SECURITIES AND EXCHANGE COMMISSION
Washington, D.C. 20549
FORM 8-K
Current Report Pursuant to Section 13 or 15(d) of
The Securities Exchange Act of 1934
Date of Report (Date of earliest event reported) September 16, 1996
------------------
Public Storage Properties XII, Inc.
-----------------------------------
(Exact name of registrant as specified in its charter)
California 1-10710 95-4300883
---------- ------- ----------
(State or other juris- (Commission (IRS Employer
diction of incorporation) File Number) Identification No.)
701 Western Avenue, Suite 200, Glendale, California 91203-1241
--------------------------------------------------- ----------
(Address of principal executive office) (Zip Code)
Registrant's telephone number, including area code (818) 244-8080
--------------
N/A
-----
(Former name or former address, if changed since last report)
Item 2. Acquisition or Disposition of Assets.
-------------------------------------
On September 16, 1996, Registrant was merged into Public Storage,
Inc. ("PSI") pursuant to an Agreement and Plan of Reorganization dated
as of June 20, 1996. Prior to the merger, 40,882 shares of the
Registrant's Common Stock Series C (including 32,706 shares owned by
PSI) were cancelled.
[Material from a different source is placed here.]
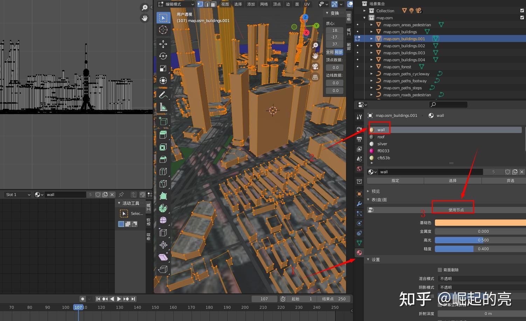Open the Object Data Properties tab
The image size is (526, 321).
click(359, 243)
In the merger, (a) the Registrant's outstanding
Common Stock Series A (1,730,099 shares) was converted as follows:
29,300 shares of the Registrant's Common Stock Series A owned by PSI
were cancelled, and the balance of the Registrant's Common Stock Series
A (1,700,799 shares) was converted into an aggregate of approximately
(i) 1,534,000 shares of PSI common stock (at the rate of 0.993 shares of
PSI common stock for each share of the Registrant's Common Stock Series
A) and (ii) $7,436,657 in cash (at the rate of $21.49 per share of the
Registrant's Common Stock Series A); and (b) the Registrant's
outstanding Common Stock Series B (184,453 shares) and Common Stock
Series C (481,736 shares) was converted as follows: 114,952.4 shares of
the Registrant's Common Stock Series B and 326,228.4 shares of the
Registrant's Common Stock Series C owned by PSI were cancelled, and the
balance of the Registrant's Common Stock Series B (69,500.6 shares) and
Common Stock Series C (155,507.6 shares) was converted into an aggregate
of 187,655 shares of PSI common stock (at the rate of 0.834 shares of
PSI common stock for each share of the Registrant's Common Stock
Series B and Common Stock Series C). The amounts set forth above
exclude, in each case, a liquidating cash distribution of $.94 per share
of the Registrant's Common Stock Series A and Common Stock Series B.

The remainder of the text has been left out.